AMENAGEMENT. Nouvelle étape judiciaire pour le projet d'aménagement d'échangeurs autoroutiers à Saint-Denis, qui doivent faciliter la desserte du village des athlètes durant les Jeux olympiques et paralympiques en 2024. Après une annulation par le juge des référés en mai 2020, cette fois, la Cour administrative d'appel de Paris a validé le projet.

La Cour administrative d'appel de Paris a validé, le 22 octobre 2020, le projet d'aménagement d'échangeurs autoroutiers à Saint-Denis (Seine-Saint-Denis), dont l'un des objectifs est de desservir le village des athlètes des Jeux olympiques et paralympiques de Paris 2024 (JOP 2024).
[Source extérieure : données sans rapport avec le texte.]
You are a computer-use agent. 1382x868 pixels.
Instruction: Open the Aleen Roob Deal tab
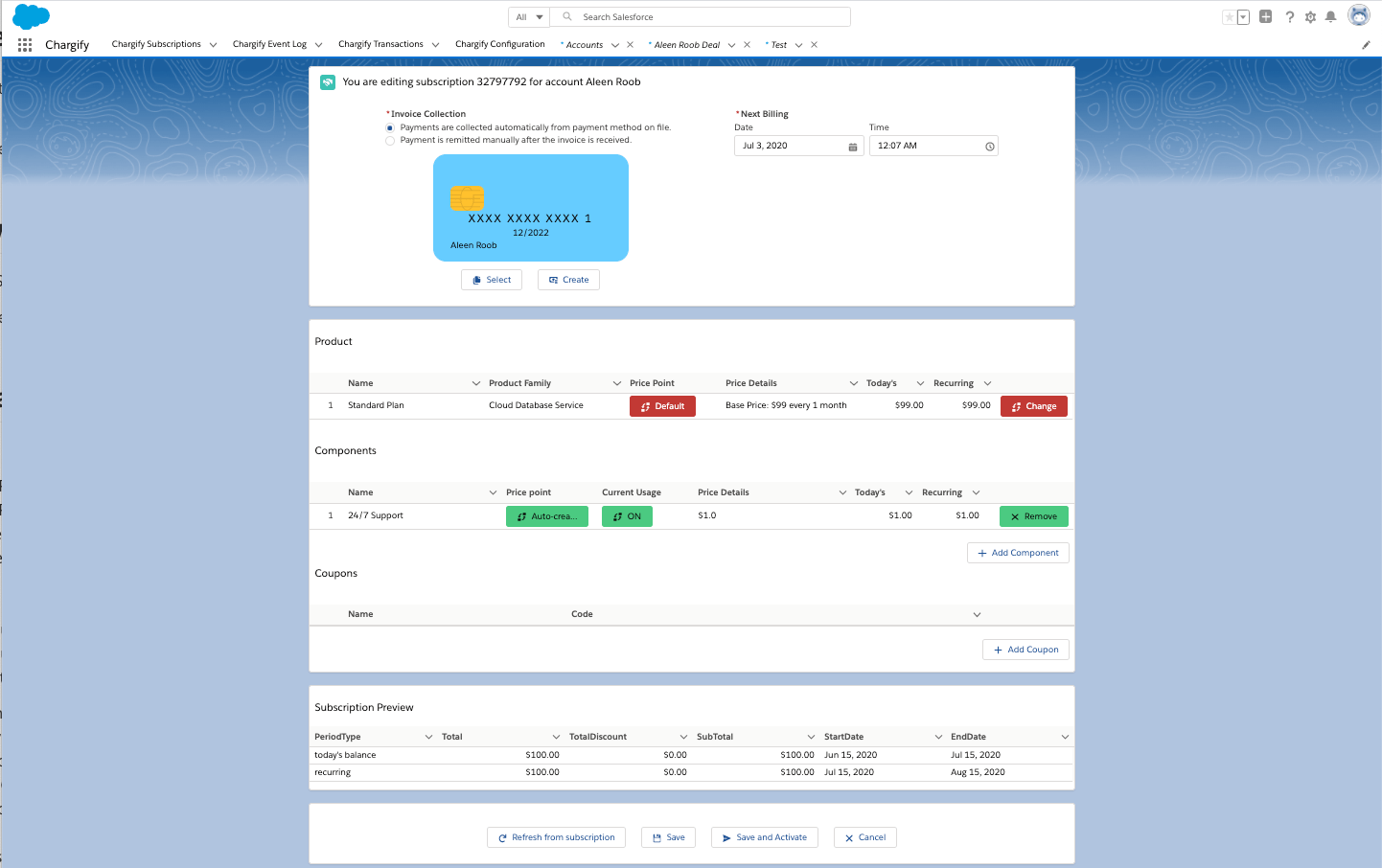coord(686,45)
La procédure avait été lancée par des parents d'élèves et riverains.

 

Les 15 requérants (FCPE 93, l'association Vivre à Pleyel et treize autres personnes), avaient saisi la justice en janvier contre un arrêté de la préfecture d'Ile-de-France en date du 22 novembre 2019. Celui-ci concernait la réalisation des travaux de réaménagement des échangeurs au niveau du quartier Pleyel et de Porte de Paris, entre A86 et A1.

 

Une première suspension en mai, avant jugement sur le fond

 

Les requérants estiment que la reconfiguration de ces nœuds routiers met en péril leur santé et celle de quelque 700 enfants scolarisés dans une école primaire du quartier Pleyel, craignant notamment la pollution aux particules fines et dioxyde d'azote à cause de la densification du trafic. Des risques qui auraient été minimisés selon eux lors de l'enquête publique dont le projet a fait l'objet entre mai et juin 2019.

 

En mai 2020, le juge des référés avait suspendu l'arrêté de la préfecture d'Ile-de-France. La Cour administrative d'appel de Paris suspendait donc le projet dans un premier temps, estimant qu'il existait "une erreur manifeste commise dans l'appréciation des conséquences sanitaires négatives du projet et son impact sur la dégradation de la qualité de l'air au niveau des sites sensibles". Mais elle ne se prononçait pas alors sur le fond qui n'avait pas été jugé, ce que fait la décision rendue ce 22 octobre.

 

"Les inconvénients (…) ne peuvent être regardés comme excessifs"

 

Cette fois, donc, la juridiction, compétente pour statuer sur les litiges touchant les opérations d'urbanisme liées aux JOP 2024, a considéré que le recours contre l'arrêté préfectoral paru en novembre 2019 et déclarant les travaux "d'intérêt général", n'était pas fondé. "Eu égard notamment aux avantages socio-économiques du projet et aux mesures prises pour les éviter et les réduire, les inconvénients relevés par les requérants (…) ne peuvent être regardés comme excessifs par rapport à l'intérêt que l'opération présente", a estimé la Cour administrative d'appel dans son arrêt, consulté par l'AFP.

 

"Il y a deux enjeux pour le comité d'organisation. Un enjeu d'efficacité, il faut que l'athlète arrive à l'heure (…). Et un enjeu de sécurité pour les délégations très exposées (Américains, Israéliens, etc.) et donc il ne s'agit pas qu'on ait un convoi qui soit arrêté à un feu rouge", avait expliqué le 15 octobre Nicolas Ferrand, directeur général de la Société de livraison des ouvrages olympiques (Solideo).

 

Une "décision scandaleuse" pour le conseil des requérants

 

La justice a donc suivi les conclusions ministère de la Transition écologique. Celui-ci avait mis en avant plusieurs mesures compensatoires (mur végétal, matériaux dépolluants). "La majorité des établissements sensibles de la zone bénéficieront d'une amélioration" de la qualité de l'air, conclut-elle aussi.

 

"C'est une décision absolument scandaleuse", a réagi auprès de l'AFP Me Coline Robert, un des conseils des quinze requérants, dénonçant des "arguments de mauvaise foi" et "peut-être une pression" pour que "les dossiers de ce type-là passent au nom des JO alors que les conséquences du projet sont manifestes". Les requérants ont deux mois pour décider ou non de se pourvoir devant le Conseil d'État.